+++ Dataset excerpts +++
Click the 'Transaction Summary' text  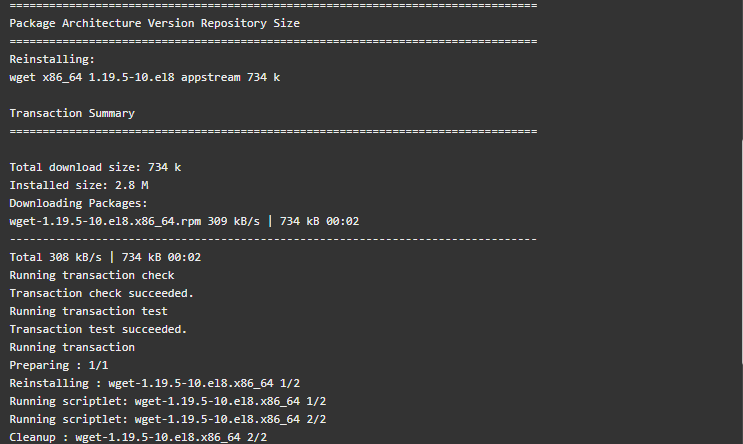click(72, 113)
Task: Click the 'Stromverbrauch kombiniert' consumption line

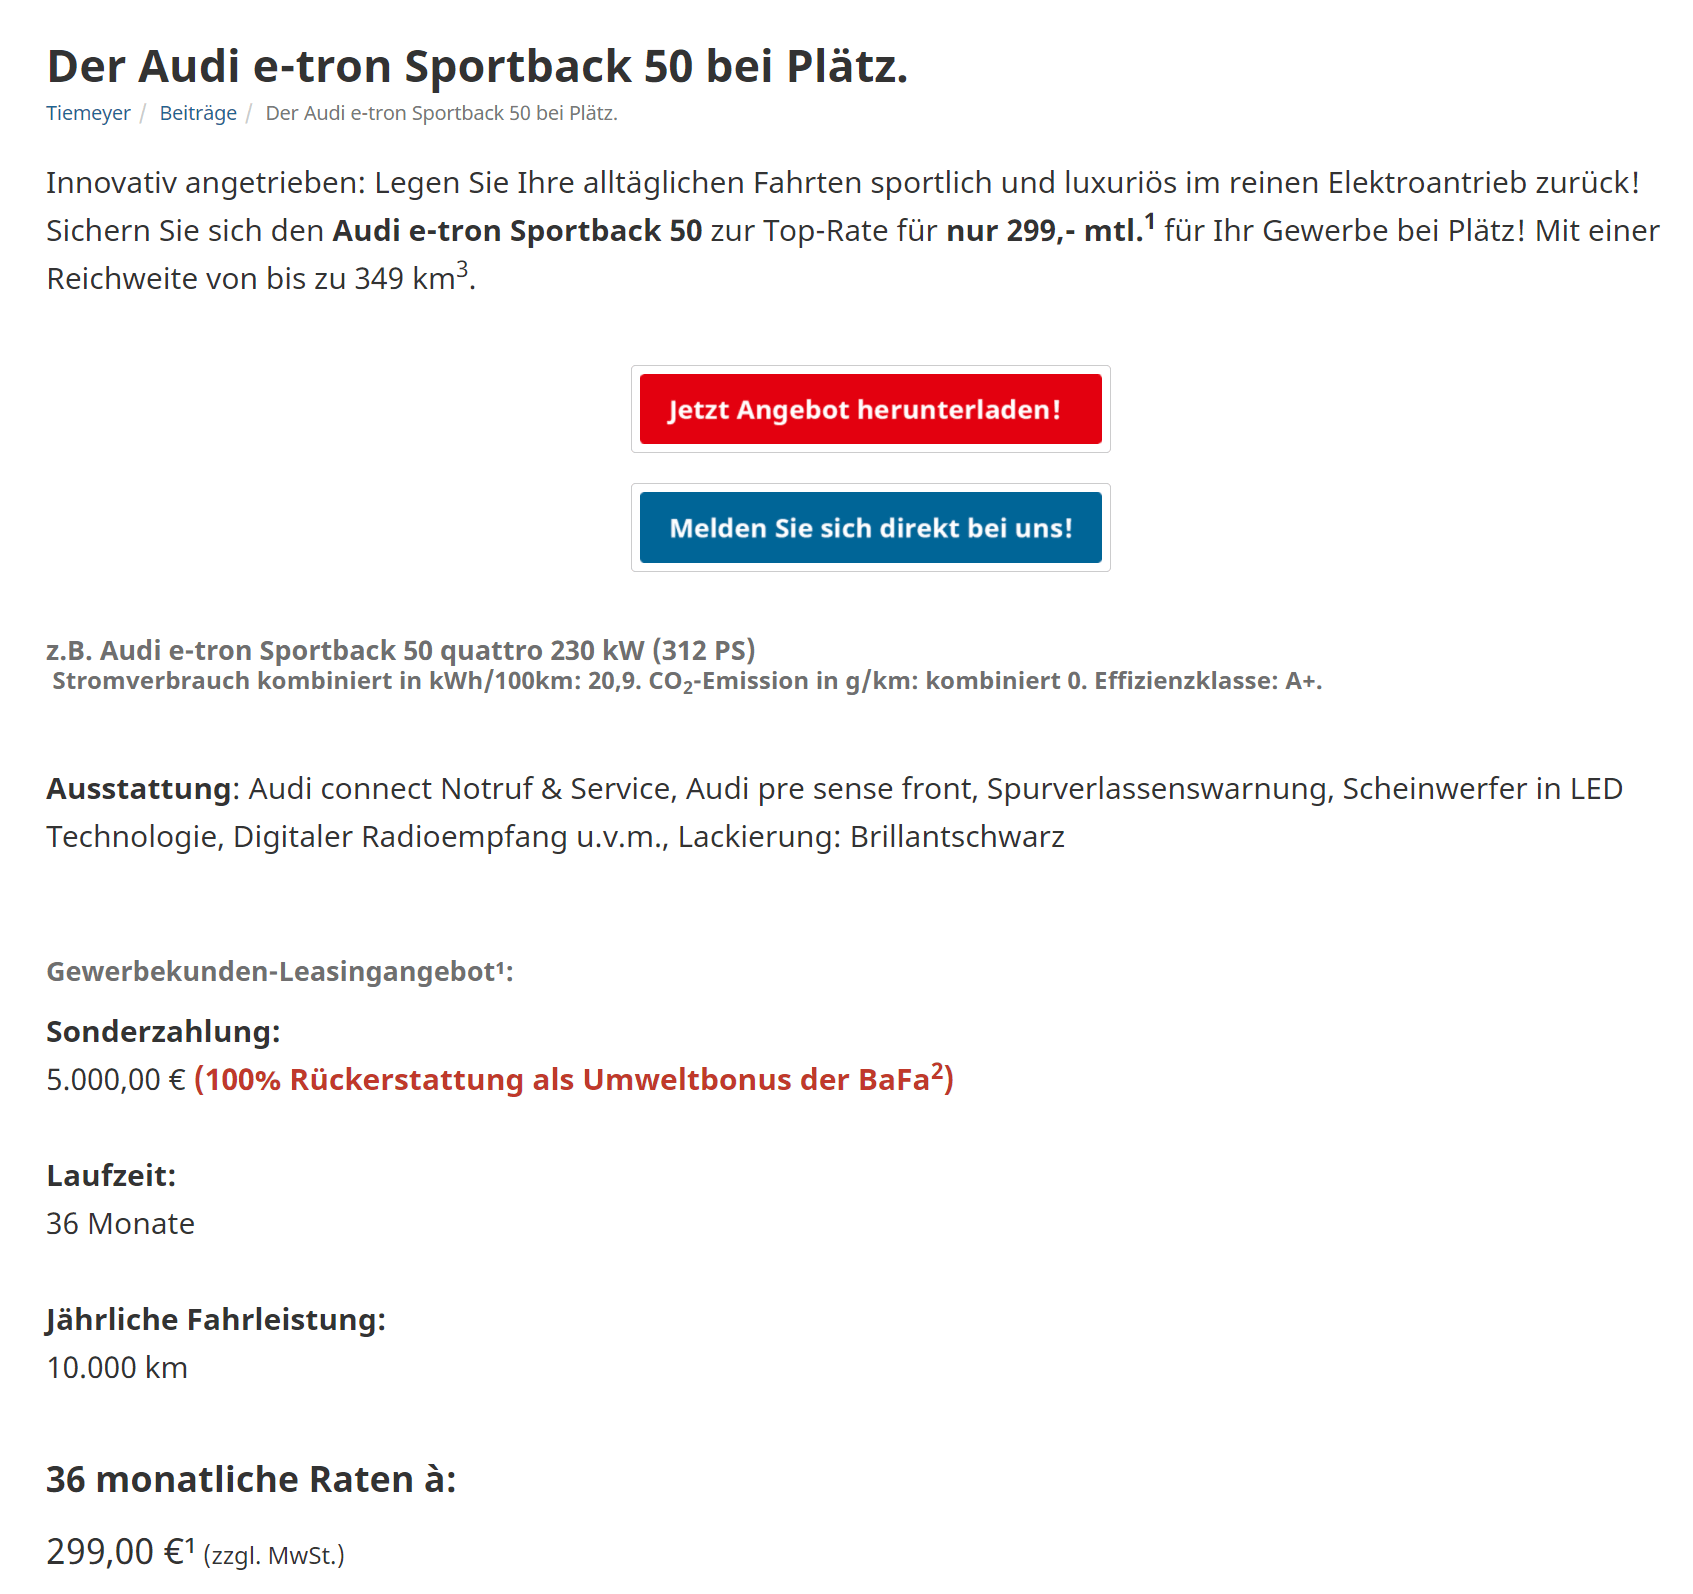Action: coord(687,681)
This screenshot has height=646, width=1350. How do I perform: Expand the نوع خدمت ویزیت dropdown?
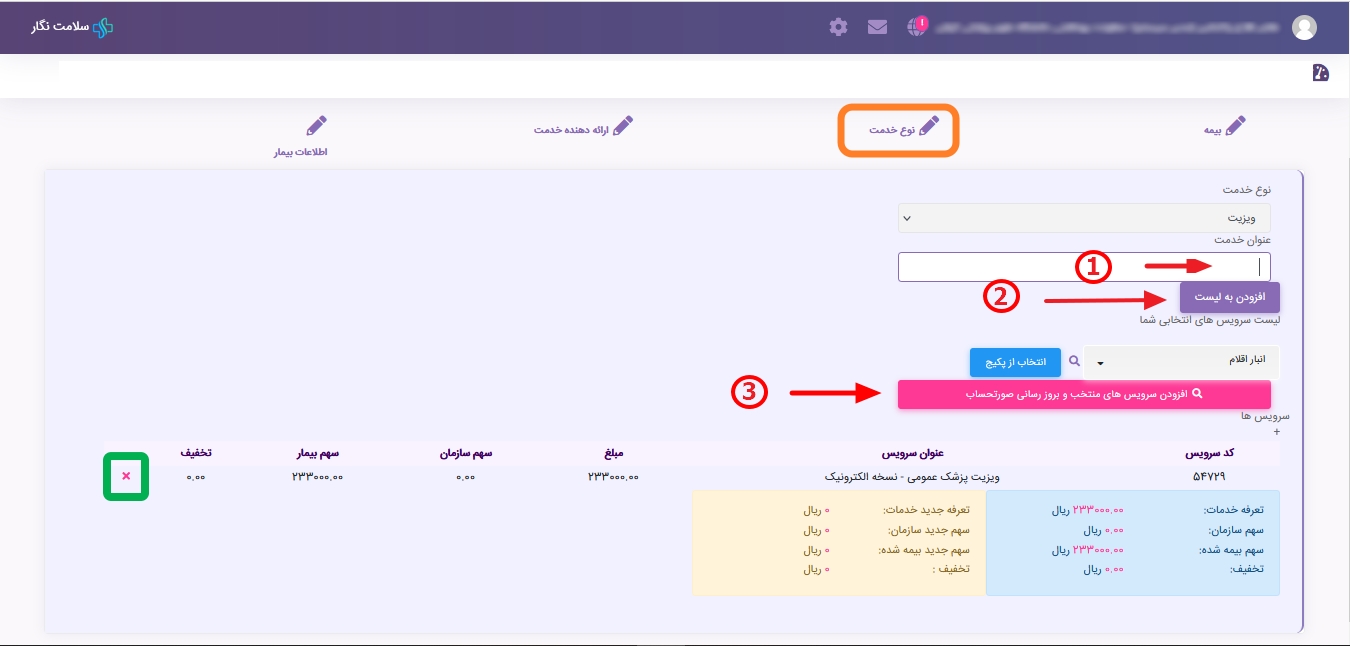click(x=1084, y=217)
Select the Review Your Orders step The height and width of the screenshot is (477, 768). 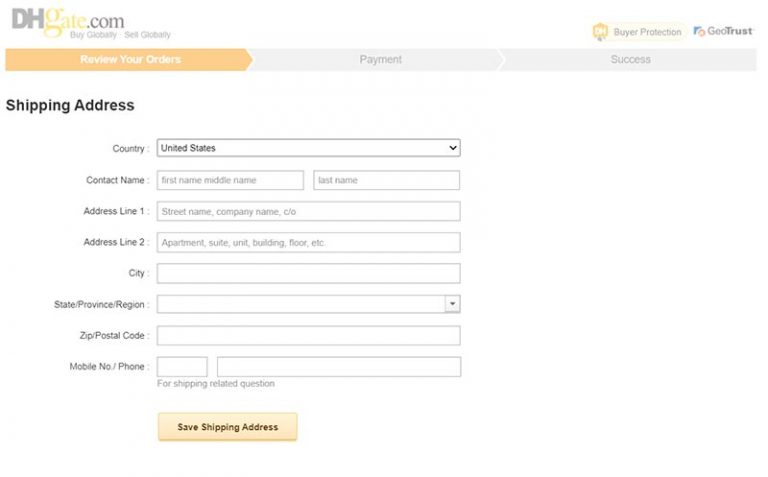(130, 60)
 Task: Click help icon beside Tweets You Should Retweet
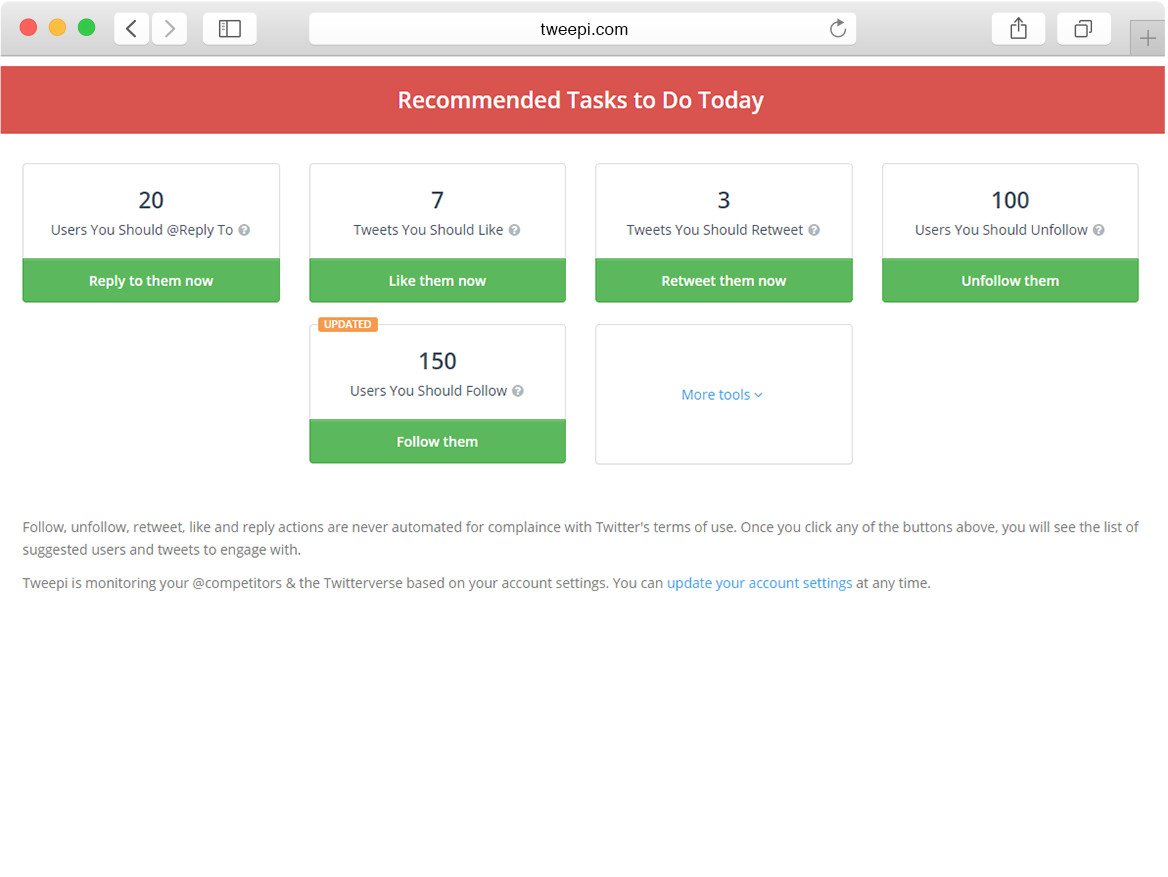814,230
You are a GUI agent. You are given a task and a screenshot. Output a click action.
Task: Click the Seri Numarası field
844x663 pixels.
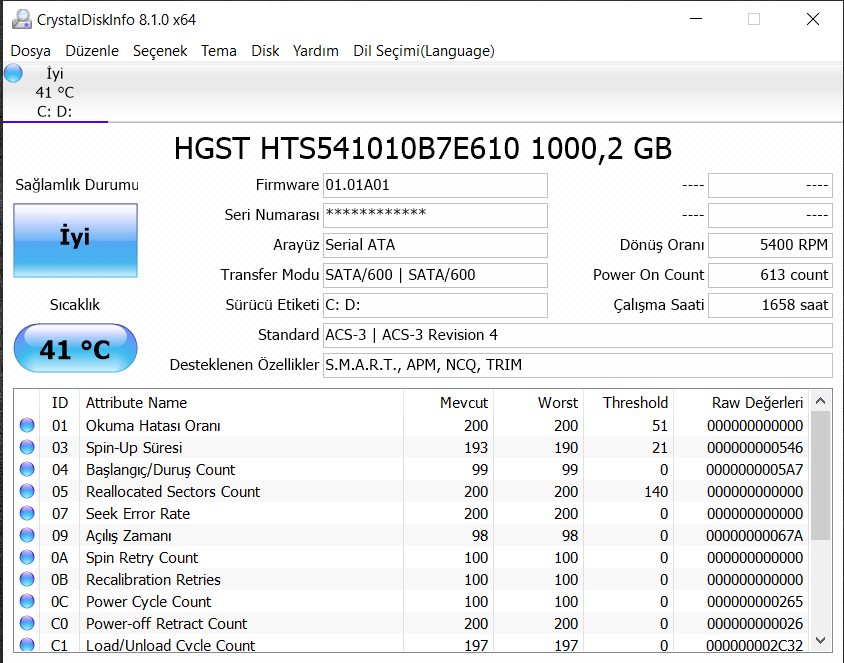pyautogui.click(x=435, y=215)
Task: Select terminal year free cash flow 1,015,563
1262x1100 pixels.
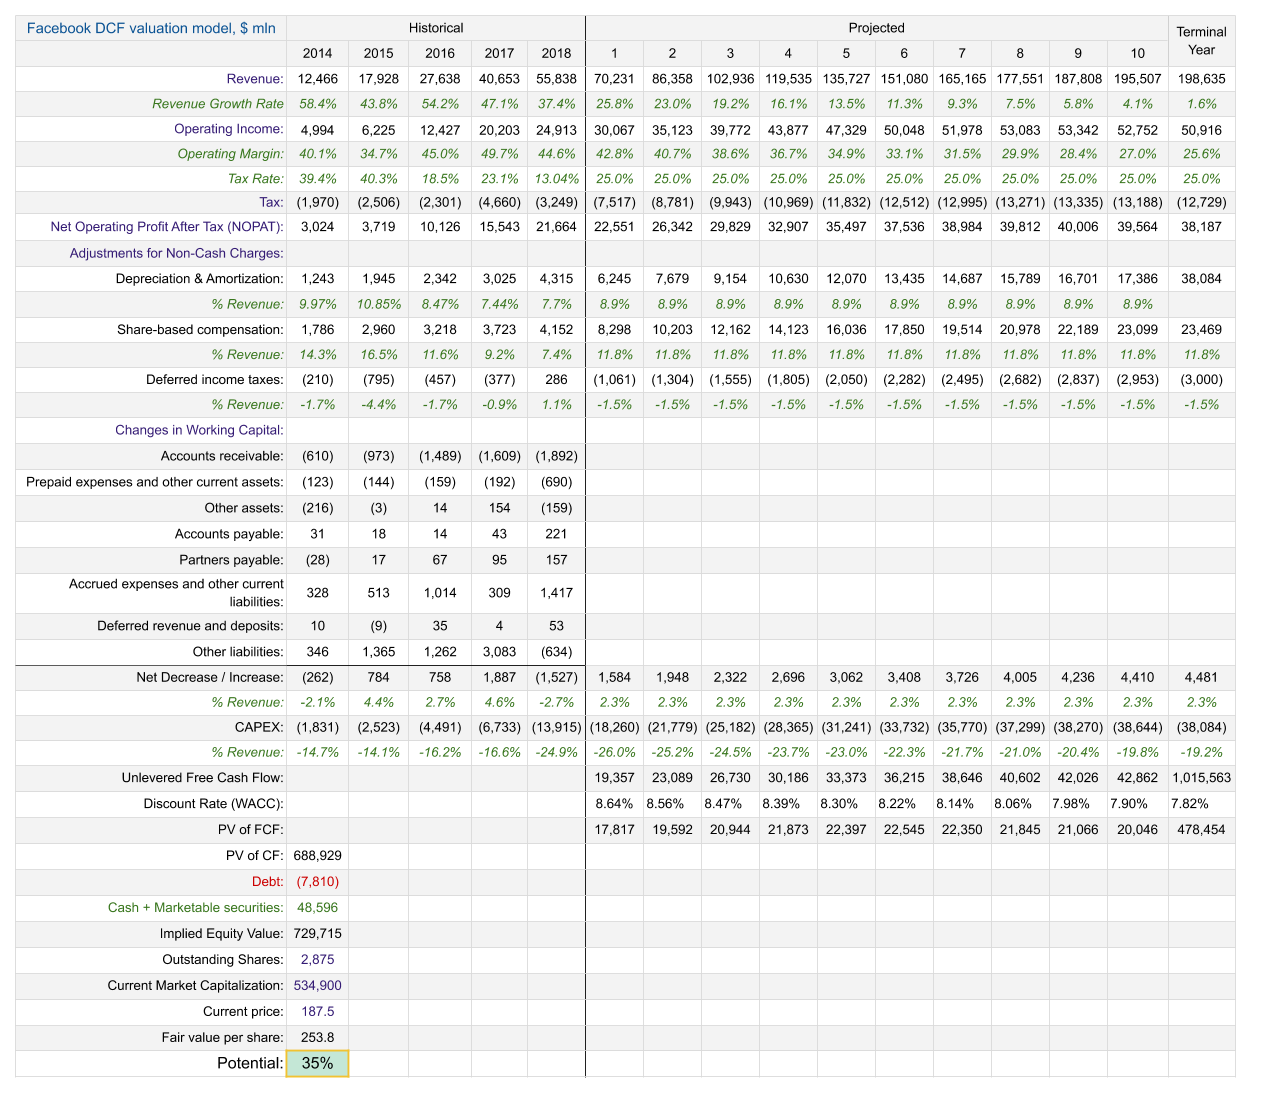Action: 1201,777
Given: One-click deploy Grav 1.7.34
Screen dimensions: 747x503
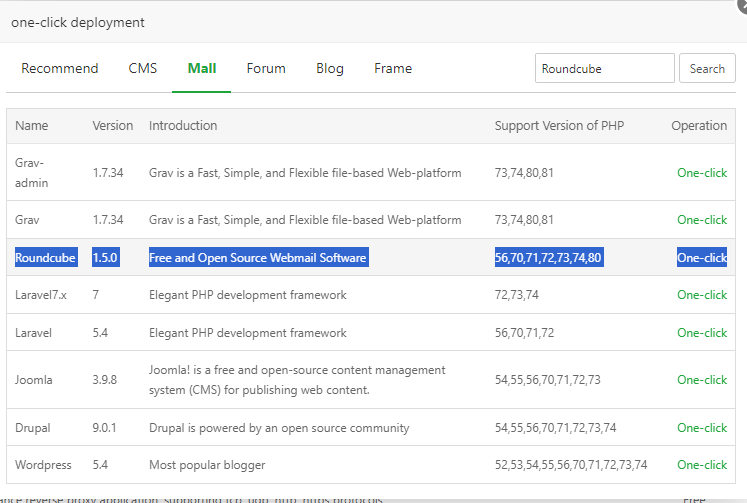Looking at the screenshot, I should click(702, 220).
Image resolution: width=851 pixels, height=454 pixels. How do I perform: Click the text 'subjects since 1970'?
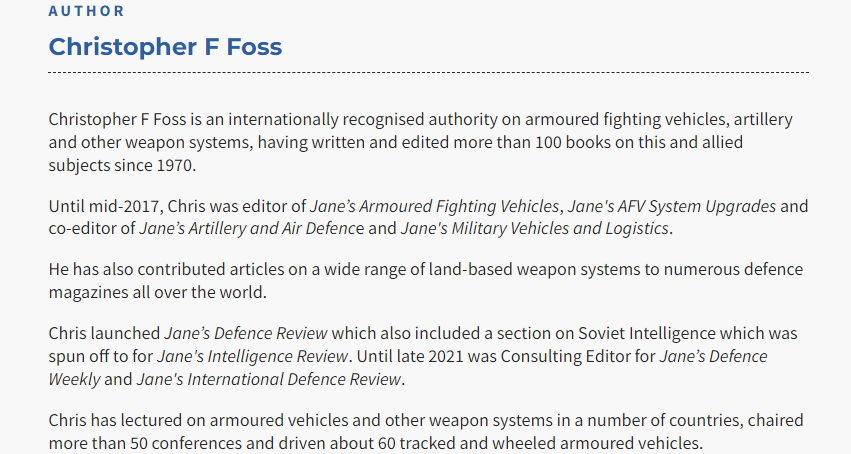120,165
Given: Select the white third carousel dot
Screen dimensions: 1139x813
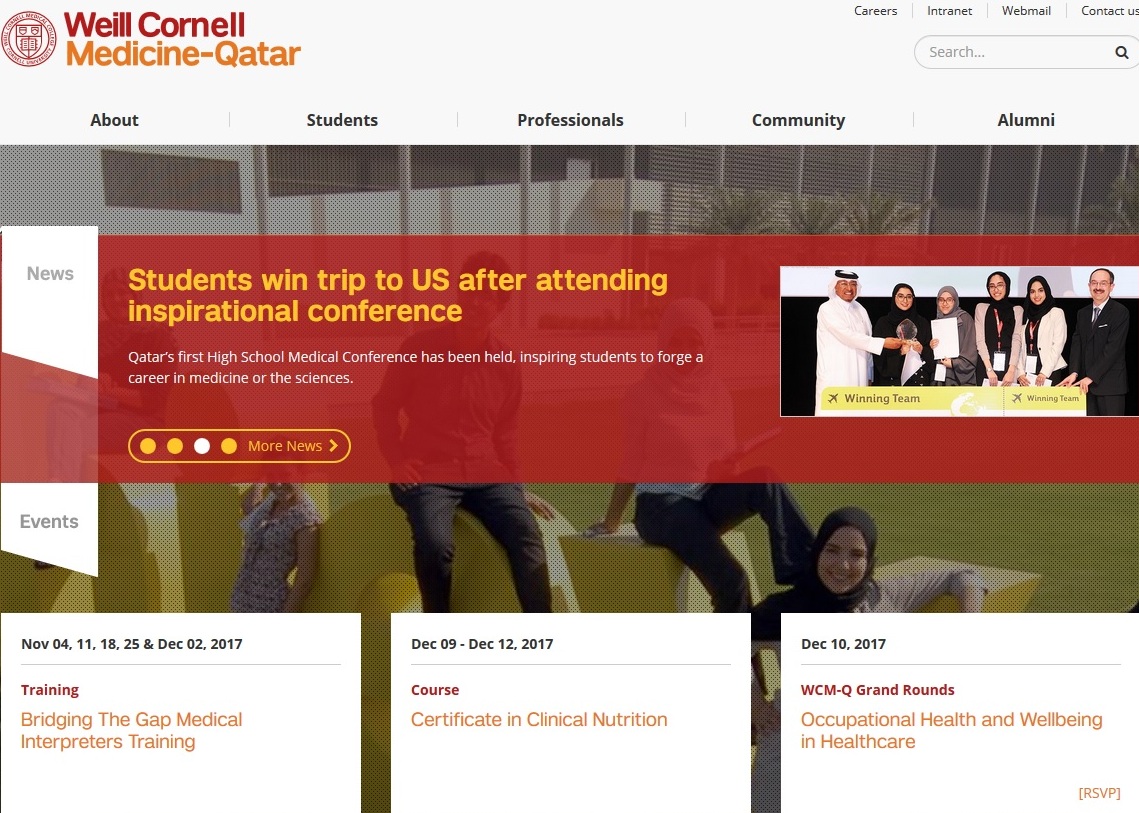Looking at the screenshot, I should click(x=202, y=446).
+++
In the answer, include exactly the lines from the one containing "Given: Select the white third carousel dot" through the end of the records above and no pictures at all.

• **Solved exercise**:
Given: Select the white third carousel dot
Screen dimensions: 1139x813
Looking at the screenshot, I should click(x=202, y=446).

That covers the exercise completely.